Digital Light evolved from the intelligent headlights demonstrated on the Mercedes Experimental Safety Vehicle in 2009 — the same ESF2009 that previewed rear belt-bag inflating seatbelts. Back then, the main beams were composed of 100 LEDs, and a brain controlled each LED to create a specific and occasionally complex lighting pattern. The new Digital Light works with all the cameras, sensors, and navigation information employed by an S-Class, and has increased resolution 10,000-fold to roughly HD quality, with a commensurate rise in the complexity of available patterns and representations.

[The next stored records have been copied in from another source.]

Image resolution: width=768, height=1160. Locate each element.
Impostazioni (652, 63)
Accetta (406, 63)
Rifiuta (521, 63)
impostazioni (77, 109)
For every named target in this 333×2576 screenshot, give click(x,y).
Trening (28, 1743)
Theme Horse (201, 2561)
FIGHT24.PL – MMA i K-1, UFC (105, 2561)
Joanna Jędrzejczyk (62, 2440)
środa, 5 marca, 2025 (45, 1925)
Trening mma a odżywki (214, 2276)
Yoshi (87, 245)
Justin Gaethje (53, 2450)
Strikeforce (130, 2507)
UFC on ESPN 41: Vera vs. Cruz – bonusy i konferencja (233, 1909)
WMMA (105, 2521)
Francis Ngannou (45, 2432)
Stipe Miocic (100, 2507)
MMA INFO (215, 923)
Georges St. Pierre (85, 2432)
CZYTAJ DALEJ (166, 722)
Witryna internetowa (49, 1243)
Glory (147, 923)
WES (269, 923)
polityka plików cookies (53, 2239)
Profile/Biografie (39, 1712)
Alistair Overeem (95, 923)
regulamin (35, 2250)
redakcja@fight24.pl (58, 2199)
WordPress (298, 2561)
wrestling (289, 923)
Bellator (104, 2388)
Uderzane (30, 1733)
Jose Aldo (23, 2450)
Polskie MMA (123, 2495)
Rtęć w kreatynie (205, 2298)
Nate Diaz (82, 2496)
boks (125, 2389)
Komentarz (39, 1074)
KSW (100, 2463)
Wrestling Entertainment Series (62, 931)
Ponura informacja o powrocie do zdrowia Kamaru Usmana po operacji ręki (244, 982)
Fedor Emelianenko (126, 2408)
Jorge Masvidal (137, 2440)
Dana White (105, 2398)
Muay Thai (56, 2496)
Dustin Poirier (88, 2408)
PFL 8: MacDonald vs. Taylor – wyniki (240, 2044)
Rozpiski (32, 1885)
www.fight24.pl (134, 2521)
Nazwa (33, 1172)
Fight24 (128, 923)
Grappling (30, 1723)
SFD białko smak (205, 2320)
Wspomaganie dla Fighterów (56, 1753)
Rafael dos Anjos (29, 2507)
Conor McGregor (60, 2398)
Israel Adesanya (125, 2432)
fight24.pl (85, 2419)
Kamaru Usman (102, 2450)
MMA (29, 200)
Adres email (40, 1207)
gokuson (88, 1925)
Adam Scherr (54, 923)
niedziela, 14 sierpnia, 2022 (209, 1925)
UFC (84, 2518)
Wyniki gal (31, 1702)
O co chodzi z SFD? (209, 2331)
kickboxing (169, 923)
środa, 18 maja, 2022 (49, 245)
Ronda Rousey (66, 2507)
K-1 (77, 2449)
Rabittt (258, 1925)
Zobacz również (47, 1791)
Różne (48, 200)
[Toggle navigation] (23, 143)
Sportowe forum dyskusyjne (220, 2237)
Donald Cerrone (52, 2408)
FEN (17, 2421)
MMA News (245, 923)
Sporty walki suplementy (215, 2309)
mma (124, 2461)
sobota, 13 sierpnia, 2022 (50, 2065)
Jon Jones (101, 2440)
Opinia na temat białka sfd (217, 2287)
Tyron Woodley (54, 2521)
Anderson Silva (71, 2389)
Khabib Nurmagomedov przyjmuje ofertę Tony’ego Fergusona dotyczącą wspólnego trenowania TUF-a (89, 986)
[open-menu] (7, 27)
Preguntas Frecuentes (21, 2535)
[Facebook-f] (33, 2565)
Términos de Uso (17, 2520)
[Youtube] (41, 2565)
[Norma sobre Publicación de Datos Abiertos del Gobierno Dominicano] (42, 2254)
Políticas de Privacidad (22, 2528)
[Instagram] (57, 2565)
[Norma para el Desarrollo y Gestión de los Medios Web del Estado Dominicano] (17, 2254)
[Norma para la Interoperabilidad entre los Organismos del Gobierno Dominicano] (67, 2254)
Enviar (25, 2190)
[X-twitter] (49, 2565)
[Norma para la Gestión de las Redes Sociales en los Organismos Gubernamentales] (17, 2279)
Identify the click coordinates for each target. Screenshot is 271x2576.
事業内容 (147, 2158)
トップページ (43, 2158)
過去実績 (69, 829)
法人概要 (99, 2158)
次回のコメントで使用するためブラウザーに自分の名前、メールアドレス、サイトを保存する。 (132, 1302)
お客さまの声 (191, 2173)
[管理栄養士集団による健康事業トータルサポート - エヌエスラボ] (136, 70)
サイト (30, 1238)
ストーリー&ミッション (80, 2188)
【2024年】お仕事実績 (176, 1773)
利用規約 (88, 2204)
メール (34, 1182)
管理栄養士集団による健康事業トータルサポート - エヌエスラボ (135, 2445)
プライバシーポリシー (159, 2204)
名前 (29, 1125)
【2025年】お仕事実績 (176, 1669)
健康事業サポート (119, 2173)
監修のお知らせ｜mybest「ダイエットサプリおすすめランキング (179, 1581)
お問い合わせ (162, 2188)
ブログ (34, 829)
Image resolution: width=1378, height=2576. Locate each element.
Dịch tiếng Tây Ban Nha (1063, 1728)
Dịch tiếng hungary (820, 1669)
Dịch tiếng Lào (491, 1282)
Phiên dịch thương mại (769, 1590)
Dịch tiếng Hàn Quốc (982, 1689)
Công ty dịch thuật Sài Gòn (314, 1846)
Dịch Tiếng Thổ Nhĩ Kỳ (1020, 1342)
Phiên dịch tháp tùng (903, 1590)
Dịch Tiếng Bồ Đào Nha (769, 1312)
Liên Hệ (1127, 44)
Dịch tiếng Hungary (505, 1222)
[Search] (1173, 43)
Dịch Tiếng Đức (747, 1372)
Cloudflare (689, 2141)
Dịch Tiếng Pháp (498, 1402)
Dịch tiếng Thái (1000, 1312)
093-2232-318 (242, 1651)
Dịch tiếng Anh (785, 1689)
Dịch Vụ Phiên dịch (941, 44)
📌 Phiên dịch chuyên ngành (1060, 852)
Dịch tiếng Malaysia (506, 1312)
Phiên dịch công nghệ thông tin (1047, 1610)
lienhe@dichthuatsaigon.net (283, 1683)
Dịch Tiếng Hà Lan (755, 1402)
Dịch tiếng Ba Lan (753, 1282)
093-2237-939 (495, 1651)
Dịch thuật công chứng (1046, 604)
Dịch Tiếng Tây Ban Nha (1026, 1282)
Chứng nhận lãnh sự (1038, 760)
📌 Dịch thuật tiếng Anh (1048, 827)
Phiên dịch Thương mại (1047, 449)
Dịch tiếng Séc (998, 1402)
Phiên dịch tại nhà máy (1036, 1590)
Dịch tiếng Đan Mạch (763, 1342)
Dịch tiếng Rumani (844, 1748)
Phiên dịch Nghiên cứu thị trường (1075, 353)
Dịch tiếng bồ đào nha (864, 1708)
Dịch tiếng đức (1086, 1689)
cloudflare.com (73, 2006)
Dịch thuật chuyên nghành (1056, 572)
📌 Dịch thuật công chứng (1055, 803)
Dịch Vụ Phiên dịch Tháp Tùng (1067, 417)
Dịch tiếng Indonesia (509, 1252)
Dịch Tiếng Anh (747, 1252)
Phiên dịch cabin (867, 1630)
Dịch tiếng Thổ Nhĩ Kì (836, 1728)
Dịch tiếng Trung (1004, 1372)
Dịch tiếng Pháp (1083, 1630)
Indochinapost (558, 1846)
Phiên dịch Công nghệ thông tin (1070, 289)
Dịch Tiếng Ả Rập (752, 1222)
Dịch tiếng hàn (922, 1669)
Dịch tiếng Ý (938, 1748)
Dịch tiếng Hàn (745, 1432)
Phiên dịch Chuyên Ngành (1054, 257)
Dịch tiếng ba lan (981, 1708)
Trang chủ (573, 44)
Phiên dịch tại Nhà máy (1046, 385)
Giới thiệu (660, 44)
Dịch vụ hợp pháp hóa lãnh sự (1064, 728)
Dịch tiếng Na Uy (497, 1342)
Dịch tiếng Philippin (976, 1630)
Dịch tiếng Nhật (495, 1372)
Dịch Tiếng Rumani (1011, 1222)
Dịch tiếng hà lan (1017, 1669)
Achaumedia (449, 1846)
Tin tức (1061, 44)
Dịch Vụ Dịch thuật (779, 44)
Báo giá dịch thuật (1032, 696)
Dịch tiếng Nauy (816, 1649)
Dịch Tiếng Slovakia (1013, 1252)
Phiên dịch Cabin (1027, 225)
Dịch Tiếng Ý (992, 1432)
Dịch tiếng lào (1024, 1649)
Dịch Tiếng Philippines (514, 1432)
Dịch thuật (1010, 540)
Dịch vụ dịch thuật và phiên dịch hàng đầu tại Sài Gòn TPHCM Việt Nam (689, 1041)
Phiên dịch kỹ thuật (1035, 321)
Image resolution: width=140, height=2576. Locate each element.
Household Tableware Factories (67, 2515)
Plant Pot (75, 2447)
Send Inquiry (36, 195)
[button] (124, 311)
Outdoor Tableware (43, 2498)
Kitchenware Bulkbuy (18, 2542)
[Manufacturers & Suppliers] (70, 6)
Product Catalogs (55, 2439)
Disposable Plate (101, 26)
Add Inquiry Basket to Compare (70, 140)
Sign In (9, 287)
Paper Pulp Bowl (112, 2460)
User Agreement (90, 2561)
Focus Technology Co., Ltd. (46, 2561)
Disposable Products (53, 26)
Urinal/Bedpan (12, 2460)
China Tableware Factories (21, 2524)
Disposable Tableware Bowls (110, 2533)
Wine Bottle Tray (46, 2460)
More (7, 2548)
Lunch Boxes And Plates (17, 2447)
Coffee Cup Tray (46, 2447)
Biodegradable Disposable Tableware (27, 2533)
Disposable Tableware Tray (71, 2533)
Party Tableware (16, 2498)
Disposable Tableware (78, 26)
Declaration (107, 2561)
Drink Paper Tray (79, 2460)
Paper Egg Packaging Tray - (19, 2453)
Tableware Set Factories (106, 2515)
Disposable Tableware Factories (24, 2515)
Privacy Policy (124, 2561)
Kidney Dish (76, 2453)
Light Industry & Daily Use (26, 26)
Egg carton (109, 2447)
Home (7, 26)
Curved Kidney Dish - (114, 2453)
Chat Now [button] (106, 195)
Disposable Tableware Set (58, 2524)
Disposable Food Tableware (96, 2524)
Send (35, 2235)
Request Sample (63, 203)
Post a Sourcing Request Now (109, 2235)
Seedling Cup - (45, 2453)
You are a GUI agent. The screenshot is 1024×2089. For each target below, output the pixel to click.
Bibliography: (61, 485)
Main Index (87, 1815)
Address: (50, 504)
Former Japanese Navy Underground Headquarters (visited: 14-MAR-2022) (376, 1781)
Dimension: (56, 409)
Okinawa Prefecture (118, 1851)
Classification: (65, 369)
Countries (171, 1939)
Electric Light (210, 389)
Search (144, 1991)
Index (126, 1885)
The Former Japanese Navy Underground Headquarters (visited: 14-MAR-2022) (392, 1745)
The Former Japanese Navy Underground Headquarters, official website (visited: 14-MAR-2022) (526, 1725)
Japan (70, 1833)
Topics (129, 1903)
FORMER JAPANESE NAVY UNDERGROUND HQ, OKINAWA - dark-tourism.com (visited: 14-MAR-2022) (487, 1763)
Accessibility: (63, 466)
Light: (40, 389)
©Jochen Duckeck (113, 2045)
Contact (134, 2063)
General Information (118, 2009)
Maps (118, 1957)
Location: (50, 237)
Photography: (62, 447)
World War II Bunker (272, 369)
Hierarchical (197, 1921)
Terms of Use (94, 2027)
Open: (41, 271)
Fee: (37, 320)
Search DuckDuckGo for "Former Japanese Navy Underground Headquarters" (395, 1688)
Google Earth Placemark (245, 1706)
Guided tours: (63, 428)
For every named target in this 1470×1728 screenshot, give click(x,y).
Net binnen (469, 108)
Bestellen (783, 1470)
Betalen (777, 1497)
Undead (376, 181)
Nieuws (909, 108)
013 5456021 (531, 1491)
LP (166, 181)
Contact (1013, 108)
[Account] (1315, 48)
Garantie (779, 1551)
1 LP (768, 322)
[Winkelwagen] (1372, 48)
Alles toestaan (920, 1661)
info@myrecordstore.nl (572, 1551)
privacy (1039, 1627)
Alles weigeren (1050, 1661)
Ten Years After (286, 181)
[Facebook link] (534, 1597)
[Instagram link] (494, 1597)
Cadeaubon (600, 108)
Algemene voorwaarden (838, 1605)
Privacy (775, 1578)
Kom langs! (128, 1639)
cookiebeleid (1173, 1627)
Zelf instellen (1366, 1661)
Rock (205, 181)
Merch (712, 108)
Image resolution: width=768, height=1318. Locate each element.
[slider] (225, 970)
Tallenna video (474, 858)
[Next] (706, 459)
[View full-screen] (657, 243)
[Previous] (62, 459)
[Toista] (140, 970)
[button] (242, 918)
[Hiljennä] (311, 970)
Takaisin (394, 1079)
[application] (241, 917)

Mercedes cites numerous benefits, one being a "virtually dazzle-free main beam," another being high beams that can selectively darken so as not to blind oncoming traffic or pedestrians. Some of the projected symbols include guide lines on the road representing the width of the sedan when navigating a narrow construction zone, an arrow pointing to a pedestrian either in or very near the road, a snowflake when the temperature drops below freezing, and a chevron placed on the center line or shoulder to warn a driver when he's leaving his lane or when there's someone in his blind spot.
Digital Light will first go into service with selective fleet customers for the Mercedes-Maybach S-Class this year. Considering the state of current U.S. auto regulations, we wouldn't expect to see it here for a number of years.